WHAT THE TASK REQUIRES.
Retype each record exactly.
--- START ---
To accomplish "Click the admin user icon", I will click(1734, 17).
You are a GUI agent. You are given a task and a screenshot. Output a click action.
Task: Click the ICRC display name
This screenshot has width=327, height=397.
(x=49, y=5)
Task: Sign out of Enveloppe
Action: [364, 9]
--- END ---
RESPONSE TO THIS TASK.
To accomplish "Click the admin user icon", I will click(1734, 17).
You are a GUI agent. You are given a task and a screenshot. Output a click action.
Task: Click the ICRC display name
This screenshot has width=327, height=397.
(x=49, y=5)
Task: Sign out of Enveloppe
Action: [364, 9]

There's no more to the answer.